Salvage is a map of stories translated into a clay quilt – a large porcelain and paper-clay panel, which is stitched together in much the same way as a fabric patchwork is constructed.
In the research and development phase of the making of Salvage, I investigated the social effects of rationing with senior citizens (at day centres across Islington and at The Crafts Council on Pentonville Road), in particular the ‘Make do and Mend Campaign’ advocated by the government during WW2.
In the workshops, participants shared their personal memories and experiences of wartime London. I was gifted a number of personal objects by the elders I worked with - a treasured military cap badge, many buttons and some beautiful silk threads amongst them. I incorporated a selection of these personal belongings into Salvage.
The memories of a pilot who talked about looking down across rural England from his plane at the patchwork of fields below (the piece includes his hat badge), as well as the skill and dexterity still clearly visible within the hands of some of the women who shared with me their dress making skills, are equally and quietly acknowledged in the artwork.
The workshops with primary school children were supported by loans of clothes and WW2 artifacts from the Imperial War Museum’s Archive. I used buttons as a central theme in the workshops I ran and in the final piece of artwork made, because for so many the button jar records the intimacy of the family’s wardrobe over the years.

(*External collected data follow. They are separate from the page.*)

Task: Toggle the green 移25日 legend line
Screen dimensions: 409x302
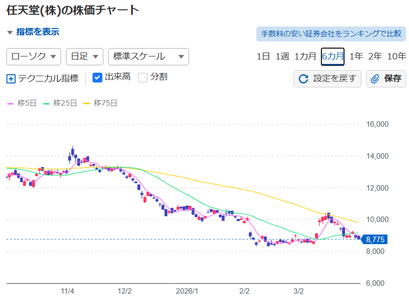Action: click(47, 103)
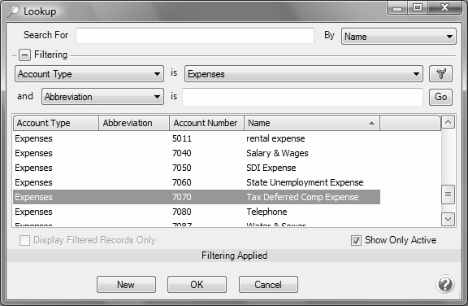Maximize the Lookup window

pos(418,7)
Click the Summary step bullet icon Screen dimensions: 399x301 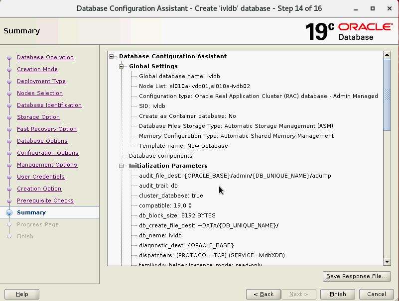9,212
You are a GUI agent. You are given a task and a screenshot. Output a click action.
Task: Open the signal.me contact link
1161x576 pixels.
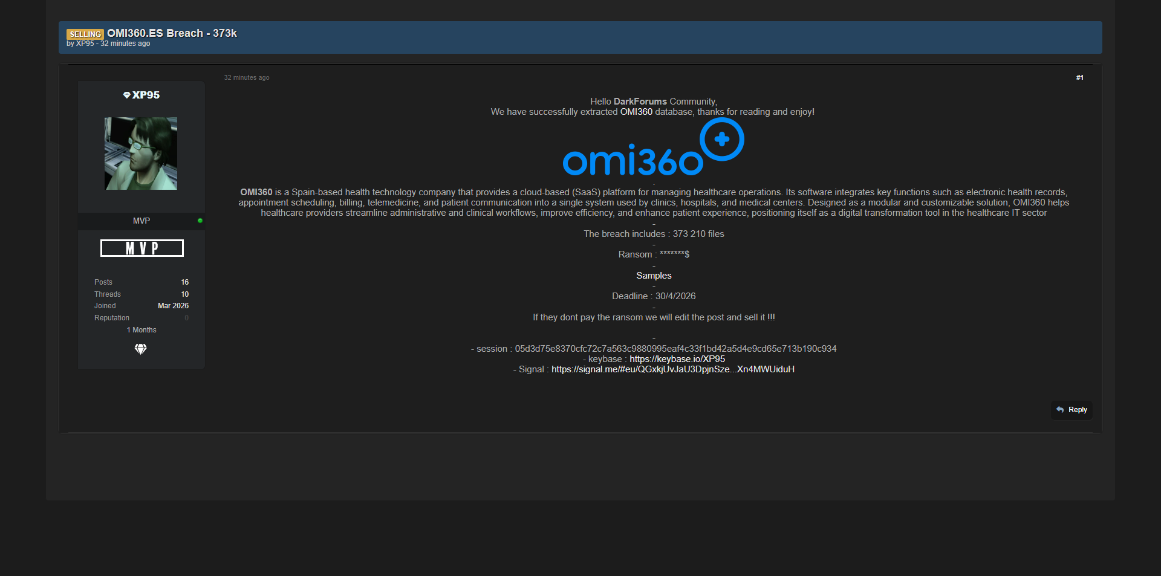pyautogui.click(x=672, y=369)
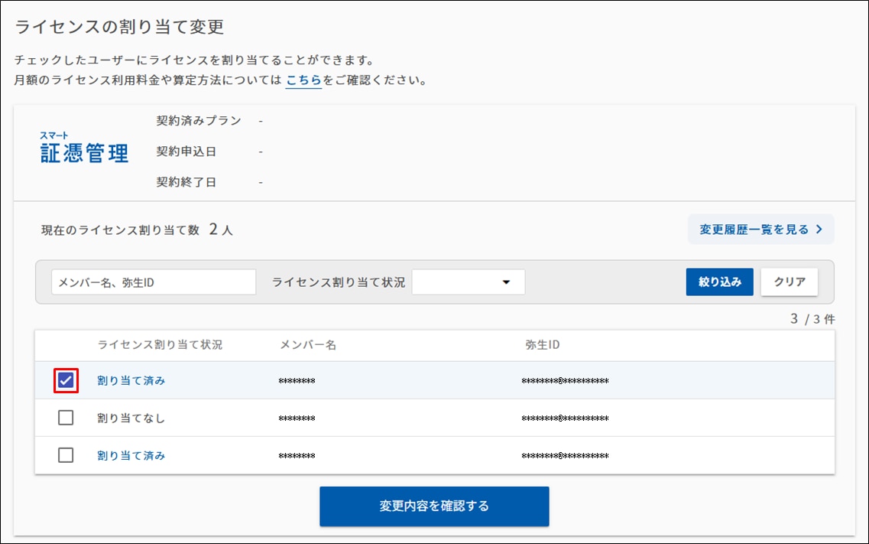Click 割り当て済み status in the third row
Viewport: 869px width, 544px height.
pos(131,455)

I became interested in reflecting the necessary human inventiveness, skill and resourcefulness people exercised for the greater good during this time - their need to tread gently, with as little consumerist impact as possible.
The scale and ambiguity of the surface of Salvage reflects the complexity of experiences expressed by the many voices embedded in the artwork. Salvage is a gesture of respect - a touchstone of experience that reflects and considers the small and quiet traces of the individual life lived, and at the same time looks outwards and asks how we might live our lives today with some sense of value intact.